One piece of advice he highlights is flipping how we usually write instructions. Instead of focusing only on what the AI should do, it is worth emphasizing the limits of what it can do. Well-defined constraints work like hard nos that are harder for the model to ignore. If you say that under no circumstances an agent may use HTML in a given output, for example, that rule tends to be followed much more strictly than a simple please return plain text.
Even stronger than explicit constraints is the absence of permission. If the agent cannot access a repository, an API, or a codebase, it simply cannot touch it, no matter how good the underlying language model is. For Chau, this is a practical way to reduce risk: instead of trusting only textual instructions, you design the environment so that certain actions are impossible, protecting critical systems without having to manually review every response.

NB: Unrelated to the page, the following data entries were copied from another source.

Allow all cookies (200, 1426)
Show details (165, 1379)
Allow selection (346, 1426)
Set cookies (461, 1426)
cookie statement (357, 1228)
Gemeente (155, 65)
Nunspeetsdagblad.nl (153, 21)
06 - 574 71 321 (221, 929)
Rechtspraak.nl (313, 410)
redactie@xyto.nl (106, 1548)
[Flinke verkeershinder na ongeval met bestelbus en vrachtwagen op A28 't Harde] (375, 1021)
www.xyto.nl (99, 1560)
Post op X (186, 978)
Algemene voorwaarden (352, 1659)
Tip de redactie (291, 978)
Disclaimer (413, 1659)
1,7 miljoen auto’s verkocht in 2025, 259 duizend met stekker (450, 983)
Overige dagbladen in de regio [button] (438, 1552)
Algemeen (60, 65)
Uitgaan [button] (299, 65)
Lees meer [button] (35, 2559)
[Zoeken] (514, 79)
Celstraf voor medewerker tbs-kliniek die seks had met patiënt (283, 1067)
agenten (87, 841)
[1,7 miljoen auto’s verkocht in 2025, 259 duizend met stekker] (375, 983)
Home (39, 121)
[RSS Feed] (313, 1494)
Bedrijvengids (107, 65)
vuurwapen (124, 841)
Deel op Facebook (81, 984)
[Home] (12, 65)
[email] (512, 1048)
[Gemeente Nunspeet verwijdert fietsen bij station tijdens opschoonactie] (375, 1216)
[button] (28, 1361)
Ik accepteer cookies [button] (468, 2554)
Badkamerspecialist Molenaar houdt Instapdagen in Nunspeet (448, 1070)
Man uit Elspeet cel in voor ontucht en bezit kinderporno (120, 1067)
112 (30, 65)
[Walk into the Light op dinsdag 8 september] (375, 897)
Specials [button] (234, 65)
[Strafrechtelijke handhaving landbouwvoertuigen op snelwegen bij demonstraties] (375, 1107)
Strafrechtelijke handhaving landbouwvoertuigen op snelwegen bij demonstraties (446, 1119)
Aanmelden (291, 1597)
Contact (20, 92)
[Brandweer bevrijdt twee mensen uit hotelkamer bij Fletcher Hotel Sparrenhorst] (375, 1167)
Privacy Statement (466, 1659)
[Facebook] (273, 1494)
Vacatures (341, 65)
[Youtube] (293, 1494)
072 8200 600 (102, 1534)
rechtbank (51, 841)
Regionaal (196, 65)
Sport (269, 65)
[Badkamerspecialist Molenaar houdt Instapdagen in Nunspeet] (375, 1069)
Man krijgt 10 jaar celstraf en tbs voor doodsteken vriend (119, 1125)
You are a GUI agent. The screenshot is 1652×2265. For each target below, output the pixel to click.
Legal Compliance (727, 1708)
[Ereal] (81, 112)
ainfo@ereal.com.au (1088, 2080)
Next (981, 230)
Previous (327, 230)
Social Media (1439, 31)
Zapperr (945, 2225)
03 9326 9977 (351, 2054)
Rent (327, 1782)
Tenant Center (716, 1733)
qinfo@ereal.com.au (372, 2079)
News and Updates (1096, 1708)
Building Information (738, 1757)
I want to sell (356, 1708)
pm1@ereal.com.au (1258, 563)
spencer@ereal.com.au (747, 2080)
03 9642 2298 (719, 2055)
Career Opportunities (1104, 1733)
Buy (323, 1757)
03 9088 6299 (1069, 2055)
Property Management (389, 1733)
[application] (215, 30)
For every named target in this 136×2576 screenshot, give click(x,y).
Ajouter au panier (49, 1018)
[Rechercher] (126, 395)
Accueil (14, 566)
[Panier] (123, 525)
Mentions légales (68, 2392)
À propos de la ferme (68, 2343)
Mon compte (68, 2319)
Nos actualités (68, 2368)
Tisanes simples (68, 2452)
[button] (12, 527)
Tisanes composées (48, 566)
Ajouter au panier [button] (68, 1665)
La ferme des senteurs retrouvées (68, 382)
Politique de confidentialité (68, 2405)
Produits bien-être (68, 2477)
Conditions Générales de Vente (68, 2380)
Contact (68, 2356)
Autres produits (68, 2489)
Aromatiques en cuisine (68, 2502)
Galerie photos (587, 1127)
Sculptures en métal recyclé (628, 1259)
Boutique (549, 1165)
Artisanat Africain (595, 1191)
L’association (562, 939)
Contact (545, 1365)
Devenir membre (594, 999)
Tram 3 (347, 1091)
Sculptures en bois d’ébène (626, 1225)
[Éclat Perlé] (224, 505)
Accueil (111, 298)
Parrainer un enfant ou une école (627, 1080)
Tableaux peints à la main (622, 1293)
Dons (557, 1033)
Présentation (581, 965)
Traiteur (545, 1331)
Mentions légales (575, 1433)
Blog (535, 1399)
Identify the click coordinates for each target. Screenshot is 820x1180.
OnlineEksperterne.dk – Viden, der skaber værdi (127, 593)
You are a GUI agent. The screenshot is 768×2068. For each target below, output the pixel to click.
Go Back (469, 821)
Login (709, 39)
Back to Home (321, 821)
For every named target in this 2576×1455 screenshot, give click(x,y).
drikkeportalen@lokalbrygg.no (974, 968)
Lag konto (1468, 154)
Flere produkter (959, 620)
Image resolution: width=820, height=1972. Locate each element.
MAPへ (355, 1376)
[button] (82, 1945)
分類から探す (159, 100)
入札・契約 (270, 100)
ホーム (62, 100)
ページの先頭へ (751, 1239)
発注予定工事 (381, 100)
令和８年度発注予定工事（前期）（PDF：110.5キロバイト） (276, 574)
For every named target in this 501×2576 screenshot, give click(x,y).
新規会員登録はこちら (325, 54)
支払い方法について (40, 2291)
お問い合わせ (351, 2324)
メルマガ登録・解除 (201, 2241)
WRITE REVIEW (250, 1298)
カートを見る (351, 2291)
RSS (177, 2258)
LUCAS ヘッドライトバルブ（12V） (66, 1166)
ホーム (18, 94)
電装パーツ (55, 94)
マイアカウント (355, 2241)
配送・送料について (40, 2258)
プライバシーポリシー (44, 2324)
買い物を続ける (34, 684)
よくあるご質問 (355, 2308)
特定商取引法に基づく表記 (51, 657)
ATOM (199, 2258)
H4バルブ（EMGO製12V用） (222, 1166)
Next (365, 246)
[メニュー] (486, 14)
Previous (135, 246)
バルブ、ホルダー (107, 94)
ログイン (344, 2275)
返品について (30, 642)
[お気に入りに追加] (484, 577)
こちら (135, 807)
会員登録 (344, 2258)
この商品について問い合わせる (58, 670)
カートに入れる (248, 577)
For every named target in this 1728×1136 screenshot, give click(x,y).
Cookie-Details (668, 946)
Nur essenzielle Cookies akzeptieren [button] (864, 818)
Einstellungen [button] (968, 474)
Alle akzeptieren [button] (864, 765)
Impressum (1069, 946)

This work of preparing context, designing constraints, picking sources, and breaking problems into smaller parts is what many people are already calling the preparation tax. There is no way around it. Just like in The Hitchhiker’s Guide to the Galaxy, where a supercomputer spends ages calculating the answer to the ultimate question of life, the universe, and everything and returns a dry 42, we are finding out that having powerful tech without asking the right questions, without decomposing problems properly, and without taking care of context only leads to empty answers. Instead of a future where AI does everything on its own, what we see today is a landscape where it pushes us into a constant cycle of preparation, orchestration, and review.
In the end, the message coming from Netflix, Meta, IBM, Intuit, and others is neither apocalyptic nor utopian. It is a very pragmatic warning: AI really can turbocharge your workday, create room to experiment more, test more hypotheses, and speed up projects. But the price for that acceleration is learning to think like a context engineer, accepting the preparation tax, and seeing agents not as infallible wizards, but as powerful tools that need clear boundaries, good sources, and a human carefully conducting the orchestra.